To do – In the entries below, find each line with the word "price" and return it.

Data for processing –
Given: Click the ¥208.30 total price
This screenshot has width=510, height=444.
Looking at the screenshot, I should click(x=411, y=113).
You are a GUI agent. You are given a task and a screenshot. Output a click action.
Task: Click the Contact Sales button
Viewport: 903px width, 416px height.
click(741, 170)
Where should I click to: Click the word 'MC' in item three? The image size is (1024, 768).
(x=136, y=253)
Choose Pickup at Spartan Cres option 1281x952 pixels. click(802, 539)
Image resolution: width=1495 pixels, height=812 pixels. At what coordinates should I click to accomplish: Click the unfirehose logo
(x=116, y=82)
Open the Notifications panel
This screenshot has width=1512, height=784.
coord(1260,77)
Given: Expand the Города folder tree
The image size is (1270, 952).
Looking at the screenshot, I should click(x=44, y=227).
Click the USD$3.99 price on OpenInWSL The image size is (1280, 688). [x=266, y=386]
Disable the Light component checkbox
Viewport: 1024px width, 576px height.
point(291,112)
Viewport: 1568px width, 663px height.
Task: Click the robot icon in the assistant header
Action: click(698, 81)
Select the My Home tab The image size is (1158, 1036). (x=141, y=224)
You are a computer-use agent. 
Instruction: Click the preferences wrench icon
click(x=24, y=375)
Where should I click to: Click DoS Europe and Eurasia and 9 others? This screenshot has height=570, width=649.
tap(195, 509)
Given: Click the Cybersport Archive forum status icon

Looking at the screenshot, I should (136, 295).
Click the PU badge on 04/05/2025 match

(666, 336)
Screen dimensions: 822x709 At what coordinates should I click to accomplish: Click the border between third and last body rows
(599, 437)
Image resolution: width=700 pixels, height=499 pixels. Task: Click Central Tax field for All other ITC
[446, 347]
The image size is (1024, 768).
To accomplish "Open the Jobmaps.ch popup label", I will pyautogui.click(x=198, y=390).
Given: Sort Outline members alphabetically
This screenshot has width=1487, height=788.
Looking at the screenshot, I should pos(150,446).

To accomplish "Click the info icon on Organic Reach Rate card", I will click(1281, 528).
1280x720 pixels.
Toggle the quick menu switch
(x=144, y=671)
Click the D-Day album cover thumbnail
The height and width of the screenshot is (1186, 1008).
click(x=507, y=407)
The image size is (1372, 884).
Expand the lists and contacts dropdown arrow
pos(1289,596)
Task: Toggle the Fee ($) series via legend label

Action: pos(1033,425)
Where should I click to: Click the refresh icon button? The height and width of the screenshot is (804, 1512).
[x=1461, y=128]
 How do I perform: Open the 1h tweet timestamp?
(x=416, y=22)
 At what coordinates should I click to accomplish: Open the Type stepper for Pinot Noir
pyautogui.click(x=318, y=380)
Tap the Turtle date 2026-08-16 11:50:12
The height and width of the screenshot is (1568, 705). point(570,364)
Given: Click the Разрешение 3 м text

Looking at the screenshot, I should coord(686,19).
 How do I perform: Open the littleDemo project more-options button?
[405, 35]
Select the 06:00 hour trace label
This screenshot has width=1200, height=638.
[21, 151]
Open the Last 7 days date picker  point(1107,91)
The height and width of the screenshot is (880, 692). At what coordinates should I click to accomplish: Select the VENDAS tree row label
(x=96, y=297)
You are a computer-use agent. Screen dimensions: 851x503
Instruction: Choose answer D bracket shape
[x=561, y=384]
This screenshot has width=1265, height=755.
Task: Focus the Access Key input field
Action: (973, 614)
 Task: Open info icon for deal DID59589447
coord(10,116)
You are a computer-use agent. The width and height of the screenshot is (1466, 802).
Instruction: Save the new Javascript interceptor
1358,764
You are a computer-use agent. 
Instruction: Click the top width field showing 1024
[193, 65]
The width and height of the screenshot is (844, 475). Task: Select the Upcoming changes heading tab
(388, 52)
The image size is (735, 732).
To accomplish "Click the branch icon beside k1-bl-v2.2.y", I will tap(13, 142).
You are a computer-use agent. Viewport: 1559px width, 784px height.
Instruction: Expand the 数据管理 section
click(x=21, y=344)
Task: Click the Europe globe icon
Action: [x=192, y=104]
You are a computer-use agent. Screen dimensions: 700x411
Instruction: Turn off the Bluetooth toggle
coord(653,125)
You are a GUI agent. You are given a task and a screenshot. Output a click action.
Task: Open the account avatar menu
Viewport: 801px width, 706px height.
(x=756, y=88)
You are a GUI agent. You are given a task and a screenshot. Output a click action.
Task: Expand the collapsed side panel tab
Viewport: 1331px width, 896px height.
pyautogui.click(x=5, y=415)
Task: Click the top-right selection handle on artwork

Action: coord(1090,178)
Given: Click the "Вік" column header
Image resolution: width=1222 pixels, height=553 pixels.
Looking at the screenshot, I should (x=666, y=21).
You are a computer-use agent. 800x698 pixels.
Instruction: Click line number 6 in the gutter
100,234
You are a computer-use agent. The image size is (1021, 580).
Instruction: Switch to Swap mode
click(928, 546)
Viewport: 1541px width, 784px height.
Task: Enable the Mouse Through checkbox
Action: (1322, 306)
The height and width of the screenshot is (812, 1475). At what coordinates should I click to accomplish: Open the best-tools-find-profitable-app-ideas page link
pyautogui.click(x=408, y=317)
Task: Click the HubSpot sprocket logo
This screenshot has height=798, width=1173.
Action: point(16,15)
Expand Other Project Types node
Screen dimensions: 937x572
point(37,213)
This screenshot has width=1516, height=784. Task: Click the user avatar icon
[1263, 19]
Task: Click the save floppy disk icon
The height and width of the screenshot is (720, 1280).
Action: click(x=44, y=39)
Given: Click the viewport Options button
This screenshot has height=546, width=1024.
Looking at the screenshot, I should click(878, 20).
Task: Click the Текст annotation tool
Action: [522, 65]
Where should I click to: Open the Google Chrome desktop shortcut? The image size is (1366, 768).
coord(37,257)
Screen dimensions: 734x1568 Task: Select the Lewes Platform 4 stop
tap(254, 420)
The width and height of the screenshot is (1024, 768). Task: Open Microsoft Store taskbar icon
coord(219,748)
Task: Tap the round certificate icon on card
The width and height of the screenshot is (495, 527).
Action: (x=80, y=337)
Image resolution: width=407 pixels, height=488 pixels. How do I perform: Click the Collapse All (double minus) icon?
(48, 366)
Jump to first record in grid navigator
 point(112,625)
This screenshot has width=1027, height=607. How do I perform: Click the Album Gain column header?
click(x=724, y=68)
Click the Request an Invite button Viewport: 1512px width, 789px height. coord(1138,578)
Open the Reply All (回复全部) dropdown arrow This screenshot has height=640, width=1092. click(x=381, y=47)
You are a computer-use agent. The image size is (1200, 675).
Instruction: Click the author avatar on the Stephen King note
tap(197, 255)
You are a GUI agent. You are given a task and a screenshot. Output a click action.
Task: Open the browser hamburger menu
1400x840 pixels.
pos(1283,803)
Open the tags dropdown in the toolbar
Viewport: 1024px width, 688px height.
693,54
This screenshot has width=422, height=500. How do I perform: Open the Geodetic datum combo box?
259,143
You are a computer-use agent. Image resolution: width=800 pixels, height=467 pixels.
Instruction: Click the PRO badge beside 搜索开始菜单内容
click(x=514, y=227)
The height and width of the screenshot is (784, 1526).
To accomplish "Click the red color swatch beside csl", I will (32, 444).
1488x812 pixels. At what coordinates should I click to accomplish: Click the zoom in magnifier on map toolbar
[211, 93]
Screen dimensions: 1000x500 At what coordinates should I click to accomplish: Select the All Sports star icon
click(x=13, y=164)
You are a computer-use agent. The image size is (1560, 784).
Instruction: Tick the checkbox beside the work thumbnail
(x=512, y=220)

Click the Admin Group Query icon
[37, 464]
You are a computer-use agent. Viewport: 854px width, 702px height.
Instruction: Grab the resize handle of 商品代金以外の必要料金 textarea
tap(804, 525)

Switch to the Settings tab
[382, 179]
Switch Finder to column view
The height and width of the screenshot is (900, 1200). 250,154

Result of this task –
Given: Click the ¥208.30 total price
Click the USD$3.99 price on OpenInWSL The image size is (1280, 688). [x=266, y=386]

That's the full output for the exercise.